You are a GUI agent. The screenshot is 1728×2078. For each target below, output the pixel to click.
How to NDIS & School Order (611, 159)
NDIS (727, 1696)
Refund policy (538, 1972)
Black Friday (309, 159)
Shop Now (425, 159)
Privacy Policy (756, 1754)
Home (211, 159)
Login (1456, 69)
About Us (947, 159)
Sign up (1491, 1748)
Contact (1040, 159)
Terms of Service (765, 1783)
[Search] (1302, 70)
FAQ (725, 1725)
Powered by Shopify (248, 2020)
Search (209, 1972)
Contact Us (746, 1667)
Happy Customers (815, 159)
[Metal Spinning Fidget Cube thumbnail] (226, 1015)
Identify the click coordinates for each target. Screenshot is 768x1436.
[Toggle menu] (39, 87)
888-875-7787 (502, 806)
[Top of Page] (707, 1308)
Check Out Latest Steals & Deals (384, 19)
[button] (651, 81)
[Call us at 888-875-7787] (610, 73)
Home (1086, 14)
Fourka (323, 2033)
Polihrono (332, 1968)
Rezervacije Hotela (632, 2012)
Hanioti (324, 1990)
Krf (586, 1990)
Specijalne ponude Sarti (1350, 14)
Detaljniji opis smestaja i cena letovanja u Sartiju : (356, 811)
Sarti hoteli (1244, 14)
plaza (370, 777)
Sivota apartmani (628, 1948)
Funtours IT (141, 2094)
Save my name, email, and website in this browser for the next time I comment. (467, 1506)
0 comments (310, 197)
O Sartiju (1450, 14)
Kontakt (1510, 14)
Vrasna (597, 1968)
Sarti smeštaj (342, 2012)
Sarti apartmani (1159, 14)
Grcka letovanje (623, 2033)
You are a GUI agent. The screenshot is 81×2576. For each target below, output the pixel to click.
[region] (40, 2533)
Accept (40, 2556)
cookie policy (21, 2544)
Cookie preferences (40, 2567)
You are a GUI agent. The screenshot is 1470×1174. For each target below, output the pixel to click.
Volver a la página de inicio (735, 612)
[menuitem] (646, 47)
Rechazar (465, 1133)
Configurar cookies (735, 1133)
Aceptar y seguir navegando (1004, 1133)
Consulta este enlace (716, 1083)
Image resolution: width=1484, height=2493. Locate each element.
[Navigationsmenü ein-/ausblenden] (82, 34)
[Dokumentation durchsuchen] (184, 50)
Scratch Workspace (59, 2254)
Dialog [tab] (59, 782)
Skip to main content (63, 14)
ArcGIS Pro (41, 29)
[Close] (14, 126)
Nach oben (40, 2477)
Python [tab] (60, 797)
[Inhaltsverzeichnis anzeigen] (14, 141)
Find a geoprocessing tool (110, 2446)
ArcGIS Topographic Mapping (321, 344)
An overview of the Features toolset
——
WORK TASK. Above are some records; copy exactly the lines from the one with "You are a GUI agent. The screenshot is 81×2576." through the one with "Cookie preferences (40, 2567)", both included, and no others.

YOUR SOLUTION.
You are a GUI agent. The screenshot is 81×2576. For each target below, output the pixel to click.
[region] (40, 2533)
Accept (40, 2556)
cookie policy (21, 2544)
Cookie preferences (40, 2567)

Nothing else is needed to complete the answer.